Event summary combining transcript, slides, and related documents.

Logotype for Build-A-Bear Workshop Inc

Q1 2027 earnings summary

11 Jun, 2026

Executive summary

  • First-quarter revenue was $125.3 million, down 2.4% year-over-year, with net retail sales declining 5.1% and e-commerce demand down 26.1%, partially offset by commercial segment growth of up to 44%.

  • Net income rose to $18.3 million, with EPS increasing to $1.45 from $1.17, and EBITDA up 20% to $27.7 million, aided by a $7–$10.4 million IEEPA tariff refund.
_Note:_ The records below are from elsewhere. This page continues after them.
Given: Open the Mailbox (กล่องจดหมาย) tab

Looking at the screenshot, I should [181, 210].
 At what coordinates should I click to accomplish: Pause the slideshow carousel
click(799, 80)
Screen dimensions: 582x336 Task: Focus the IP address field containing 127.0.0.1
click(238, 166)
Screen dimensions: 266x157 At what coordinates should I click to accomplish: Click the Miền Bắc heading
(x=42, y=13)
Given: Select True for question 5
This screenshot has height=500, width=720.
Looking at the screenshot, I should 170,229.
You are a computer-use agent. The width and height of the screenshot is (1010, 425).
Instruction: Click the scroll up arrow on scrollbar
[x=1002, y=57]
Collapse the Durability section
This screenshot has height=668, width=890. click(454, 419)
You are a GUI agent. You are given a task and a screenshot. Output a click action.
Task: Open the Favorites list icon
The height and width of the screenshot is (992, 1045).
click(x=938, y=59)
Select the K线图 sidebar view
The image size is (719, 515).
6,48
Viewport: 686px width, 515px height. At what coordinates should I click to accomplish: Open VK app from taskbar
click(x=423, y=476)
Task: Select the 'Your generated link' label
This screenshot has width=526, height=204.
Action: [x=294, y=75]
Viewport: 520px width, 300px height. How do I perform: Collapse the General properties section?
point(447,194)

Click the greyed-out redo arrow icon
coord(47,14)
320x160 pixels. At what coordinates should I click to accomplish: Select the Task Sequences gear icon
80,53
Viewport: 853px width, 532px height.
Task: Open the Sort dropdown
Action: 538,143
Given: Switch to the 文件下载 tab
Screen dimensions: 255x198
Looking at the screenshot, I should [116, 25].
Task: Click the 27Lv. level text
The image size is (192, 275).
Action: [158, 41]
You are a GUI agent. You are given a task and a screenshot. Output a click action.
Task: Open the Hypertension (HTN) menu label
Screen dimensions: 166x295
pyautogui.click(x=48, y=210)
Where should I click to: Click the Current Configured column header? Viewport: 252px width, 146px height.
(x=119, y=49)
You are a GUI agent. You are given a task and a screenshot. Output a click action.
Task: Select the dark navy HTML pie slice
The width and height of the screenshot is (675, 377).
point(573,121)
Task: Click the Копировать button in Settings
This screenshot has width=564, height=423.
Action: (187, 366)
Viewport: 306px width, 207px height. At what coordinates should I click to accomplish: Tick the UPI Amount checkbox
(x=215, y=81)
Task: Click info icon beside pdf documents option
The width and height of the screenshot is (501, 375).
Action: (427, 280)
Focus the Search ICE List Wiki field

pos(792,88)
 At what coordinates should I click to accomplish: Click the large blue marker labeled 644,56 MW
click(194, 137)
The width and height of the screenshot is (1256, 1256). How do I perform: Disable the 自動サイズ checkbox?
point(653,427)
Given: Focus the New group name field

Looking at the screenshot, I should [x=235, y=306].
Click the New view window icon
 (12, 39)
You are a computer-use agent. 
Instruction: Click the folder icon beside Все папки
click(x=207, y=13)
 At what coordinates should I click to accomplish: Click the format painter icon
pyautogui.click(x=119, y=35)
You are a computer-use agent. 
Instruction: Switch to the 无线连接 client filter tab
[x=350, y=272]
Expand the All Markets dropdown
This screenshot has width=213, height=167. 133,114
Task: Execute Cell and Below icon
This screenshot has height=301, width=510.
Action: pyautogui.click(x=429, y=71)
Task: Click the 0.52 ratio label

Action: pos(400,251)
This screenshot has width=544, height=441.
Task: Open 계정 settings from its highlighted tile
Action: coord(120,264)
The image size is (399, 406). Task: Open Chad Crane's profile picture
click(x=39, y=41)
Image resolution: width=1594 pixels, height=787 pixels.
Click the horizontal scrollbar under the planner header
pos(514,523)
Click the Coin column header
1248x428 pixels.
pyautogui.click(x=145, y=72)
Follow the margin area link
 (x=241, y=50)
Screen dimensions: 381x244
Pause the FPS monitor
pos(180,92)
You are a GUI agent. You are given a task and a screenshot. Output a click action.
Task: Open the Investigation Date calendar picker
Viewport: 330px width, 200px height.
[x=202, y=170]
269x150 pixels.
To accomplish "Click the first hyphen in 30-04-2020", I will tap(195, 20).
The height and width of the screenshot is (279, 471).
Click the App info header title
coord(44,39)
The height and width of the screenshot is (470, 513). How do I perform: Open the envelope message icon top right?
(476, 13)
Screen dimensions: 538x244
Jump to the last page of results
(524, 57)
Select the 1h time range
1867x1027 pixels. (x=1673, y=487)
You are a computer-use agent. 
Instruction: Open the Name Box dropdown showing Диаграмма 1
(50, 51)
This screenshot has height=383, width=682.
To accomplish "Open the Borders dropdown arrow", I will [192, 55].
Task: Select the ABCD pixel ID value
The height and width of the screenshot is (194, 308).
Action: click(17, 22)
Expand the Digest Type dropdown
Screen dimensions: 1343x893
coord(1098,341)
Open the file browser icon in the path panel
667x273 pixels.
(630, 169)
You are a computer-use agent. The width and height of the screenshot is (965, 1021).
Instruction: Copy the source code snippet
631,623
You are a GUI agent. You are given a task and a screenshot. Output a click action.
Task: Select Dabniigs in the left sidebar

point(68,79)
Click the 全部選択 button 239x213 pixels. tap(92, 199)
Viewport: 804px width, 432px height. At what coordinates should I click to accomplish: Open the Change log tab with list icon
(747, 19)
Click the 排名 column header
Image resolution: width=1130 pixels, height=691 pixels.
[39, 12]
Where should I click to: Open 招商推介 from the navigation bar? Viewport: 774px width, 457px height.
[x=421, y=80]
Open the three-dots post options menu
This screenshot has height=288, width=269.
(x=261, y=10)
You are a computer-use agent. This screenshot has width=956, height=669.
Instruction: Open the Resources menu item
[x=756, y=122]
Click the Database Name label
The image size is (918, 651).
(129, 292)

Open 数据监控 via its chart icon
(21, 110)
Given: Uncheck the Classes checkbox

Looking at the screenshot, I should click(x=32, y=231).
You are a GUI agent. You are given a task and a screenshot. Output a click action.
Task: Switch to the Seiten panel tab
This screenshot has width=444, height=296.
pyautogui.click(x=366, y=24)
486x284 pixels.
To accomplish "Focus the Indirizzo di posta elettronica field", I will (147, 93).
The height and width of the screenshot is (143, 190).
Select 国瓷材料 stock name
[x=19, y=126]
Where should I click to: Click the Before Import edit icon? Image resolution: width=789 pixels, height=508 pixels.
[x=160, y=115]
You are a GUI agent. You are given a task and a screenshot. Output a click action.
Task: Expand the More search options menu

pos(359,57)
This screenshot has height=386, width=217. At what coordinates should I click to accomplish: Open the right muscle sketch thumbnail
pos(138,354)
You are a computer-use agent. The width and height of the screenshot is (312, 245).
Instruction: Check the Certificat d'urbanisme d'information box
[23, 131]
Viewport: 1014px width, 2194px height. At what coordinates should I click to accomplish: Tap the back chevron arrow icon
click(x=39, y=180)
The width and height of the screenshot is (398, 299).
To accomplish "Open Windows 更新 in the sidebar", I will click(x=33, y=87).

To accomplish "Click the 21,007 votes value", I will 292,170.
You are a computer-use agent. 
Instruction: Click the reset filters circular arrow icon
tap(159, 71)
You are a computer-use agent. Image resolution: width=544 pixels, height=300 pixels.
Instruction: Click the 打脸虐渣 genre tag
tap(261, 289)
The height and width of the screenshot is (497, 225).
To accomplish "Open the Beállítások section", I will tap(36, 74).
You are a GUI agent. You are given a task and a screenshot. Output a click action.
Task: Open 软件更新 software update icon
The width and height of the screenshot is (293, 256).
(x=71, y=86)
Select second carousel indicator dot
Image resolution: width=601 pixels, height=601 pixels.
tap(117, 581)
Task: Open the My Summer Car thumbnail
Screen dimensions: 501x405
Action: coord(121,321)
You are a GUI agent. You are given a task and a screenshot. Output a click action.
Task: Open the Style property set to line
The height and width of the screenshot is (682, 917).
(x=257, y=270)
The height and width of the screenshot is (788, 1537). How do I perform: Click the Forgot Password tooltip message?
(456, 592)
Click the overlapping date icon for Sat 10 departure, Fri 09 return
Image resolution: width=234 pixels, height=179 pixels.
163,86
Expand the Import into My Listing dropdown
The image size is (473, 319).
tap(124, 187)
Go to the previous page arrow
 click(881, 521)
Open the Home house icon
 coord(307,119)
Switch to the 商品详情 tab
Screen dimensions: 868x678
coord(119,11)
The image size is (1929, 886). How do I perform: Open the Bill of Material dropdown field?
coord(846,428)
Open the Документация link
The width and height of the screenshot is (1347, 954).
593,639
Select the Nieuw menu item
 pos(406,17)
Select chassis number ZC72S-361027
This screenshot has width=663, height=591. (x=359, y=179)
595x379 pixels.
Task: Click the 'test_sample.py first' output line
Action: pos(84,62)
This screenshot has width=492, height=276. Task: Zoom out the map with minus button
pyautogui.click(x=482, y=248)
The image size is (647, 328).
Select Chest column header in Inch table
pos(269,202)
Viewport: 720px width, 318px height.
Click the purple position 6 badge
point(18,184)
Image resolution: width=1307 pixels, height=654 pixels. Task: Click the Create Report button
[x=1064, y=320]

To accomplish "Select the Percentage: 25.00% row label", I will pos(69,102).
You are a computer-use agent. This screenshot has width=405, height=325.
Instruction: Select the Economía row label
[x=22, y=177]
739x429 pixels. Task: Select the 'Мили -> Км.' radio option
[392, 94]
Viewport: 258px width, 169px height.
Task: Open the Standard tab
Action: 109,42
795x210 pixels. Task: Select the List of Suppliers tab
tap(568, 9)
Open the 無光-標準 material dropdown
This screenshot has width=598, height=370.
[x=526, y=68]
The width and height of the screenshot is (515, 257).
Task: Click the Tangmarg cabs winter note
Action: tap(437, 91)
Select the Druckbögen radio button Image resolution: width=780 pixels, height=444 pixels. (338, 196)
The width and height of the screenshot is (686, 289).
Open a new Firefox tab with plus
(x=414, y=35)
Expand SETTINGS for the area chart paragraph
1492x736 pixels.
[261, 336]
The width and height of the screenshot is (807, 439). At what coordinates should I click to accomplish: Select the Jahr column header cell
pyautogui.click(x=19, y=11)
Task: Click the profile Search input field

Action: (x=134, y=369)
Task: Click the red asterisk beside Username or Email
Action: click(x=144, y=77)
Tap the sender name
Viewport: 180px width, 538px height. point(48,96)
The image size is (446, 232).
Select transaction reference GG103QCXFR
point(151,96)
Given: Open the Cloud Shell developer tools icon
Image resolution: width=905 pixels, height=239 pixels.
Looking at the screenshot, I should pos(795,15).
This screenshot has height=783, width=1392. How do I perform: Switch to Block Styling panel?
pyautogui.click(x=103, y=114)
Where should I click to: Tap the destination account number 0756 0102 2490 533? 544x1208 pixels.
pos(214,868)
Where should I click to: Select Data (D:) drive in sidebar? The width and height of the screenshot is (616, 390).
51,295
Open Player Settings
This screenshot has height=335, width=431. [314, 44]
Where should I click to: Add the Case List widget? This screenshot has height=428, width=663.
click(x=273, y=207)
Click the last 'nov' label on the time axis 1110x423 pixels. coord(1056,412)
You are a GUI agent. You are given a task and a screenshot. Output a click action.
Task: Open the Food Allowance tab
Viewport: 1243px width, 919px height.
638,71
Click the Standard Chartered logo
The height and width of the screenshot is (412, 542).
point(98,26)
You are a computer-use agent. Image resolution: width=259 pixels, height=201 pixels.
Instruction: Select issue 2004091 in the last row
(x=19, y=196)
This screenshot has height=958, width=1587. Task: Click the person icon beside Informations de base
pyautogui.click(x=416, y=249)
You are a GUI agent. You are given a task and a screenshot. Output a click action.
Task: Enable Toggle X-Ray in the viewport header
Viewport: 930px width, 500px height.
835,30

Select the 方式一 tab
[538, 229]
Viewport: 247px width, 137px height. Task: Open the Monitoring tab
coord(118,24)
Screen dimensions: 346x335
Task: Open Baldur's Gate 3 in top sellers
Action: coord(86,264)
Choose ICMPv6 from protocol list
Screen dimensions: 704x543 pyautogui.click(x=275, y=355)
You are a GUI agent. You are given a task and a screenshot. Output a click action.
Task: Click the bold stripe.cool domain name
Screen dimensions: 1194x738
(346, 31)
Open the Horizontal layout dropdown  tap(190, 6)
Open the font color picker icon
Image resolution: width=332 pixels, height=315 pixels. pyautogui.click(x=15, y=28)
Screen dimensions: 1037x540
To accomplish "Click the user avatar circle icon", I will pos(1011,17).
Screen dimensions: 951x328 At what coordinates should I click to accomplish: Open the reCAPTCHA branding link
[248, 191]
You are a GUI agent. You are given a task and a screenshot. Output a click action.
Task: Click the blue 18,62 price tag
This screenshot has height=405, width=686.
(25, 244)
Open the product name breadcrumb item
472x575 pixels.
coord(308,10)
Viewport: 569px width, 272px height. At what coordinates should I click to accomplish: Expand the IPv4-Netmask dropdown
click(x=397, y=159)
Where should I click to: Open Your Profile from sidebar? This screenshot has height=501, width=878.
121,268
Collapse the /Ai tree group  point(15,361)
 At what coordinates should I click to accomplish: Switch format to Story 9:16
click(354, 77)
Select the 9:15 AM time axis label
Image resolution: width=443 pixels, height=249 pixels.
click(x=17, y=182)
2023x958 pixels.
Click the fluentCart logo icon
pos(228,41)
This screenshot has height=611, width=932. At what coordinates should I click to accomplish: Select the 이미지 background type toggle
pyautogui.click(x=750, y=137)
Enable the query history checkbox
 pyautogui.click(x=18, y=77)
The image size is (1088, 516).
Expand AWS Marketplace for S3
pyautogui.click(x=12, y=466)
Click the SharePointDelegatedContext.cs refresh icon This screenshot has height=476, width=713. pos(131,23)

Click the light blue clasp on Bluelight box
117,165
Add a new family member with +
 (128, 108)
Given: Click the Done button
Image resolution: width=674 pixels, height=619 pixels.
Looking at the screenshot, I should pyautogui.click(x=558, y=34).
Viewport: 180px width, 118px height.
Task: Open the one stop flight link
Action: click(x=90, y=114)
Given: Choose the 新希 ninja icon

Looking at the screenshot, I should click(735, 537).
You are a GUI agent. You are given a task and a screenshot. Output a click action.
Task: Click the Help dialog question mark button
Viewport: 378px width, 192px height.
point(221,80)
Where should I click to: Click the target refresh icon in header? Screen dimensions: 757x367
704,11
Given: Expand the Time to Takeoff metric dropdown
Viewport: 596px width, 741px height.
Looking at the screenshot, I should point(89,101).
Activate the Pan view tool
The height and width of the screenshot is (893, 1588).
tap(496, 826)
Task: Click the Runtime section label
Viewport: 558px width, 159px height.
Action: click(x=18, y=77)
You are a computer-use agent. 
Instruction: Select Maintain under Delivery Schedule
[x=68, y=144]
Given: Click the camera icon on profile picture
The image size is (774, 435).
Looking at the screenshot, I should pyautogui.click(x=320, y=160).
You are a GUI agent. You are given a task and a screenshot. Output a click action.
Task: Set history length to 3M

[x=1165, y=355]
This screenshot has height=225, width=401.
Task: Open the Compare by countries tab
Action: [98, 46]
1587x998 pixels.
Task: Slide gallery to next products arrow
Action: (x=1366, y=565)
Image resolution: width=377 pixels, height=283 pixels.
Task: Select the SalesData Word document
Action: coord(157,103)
  • CEO transition announced, with Chris Hurt succeeding Sharon John, who will remain on the board.

  • Seven net new experience locations opened in Q1, expanding the global footprint to 669 locations.

  • Strategic focus remains on organic growth, location expansion, wholesale/licensing, and gifting/personalization.

Financial highlights

  • Gross margin rose to 63.8–64.4%, up 700–750 basis points year-over-year, including a 560 basis point benefit from the tariff refund.

  • SG&A expenses increased to $56.1 million (44.8% of revenue), up from 41.7%, due to higher wages, inflation, and investments.

  • Pre-tax income was $23.9 million; adjusted pre-tax income (excluding tariff refund) was $16.9 million.

  • Cash and cash equivalents at quarter-end were $26.2 million, down $18.1 million year-over-year, mainly due to tariff payments and CapEx.

  • Capital expenditures for the quarter were $6.9 million, up from $2.9 million, focused on IT and new store openings.

Outlook and guidance

  • Full-year revenue guidance lowered to $530–$550 million, reflecting Q1 and Q2 softness, but remains above last year’s record.

  • Pre-tax income guidance raised to $72–$78 million, including $13 million in tariff refunds; adjusted pre-tax income expected at $65–$71 million.

  • At least 50 net new experience locations expected in 2026, mostly internationally, and commercial segment revenue projected to grow at least 20%.

  • Capital expenditures projected at $22–$25 million for fiscal 2026.

  • Second quarter profitability expected to be down year-over-year, with stronger performance anticipated in the back half.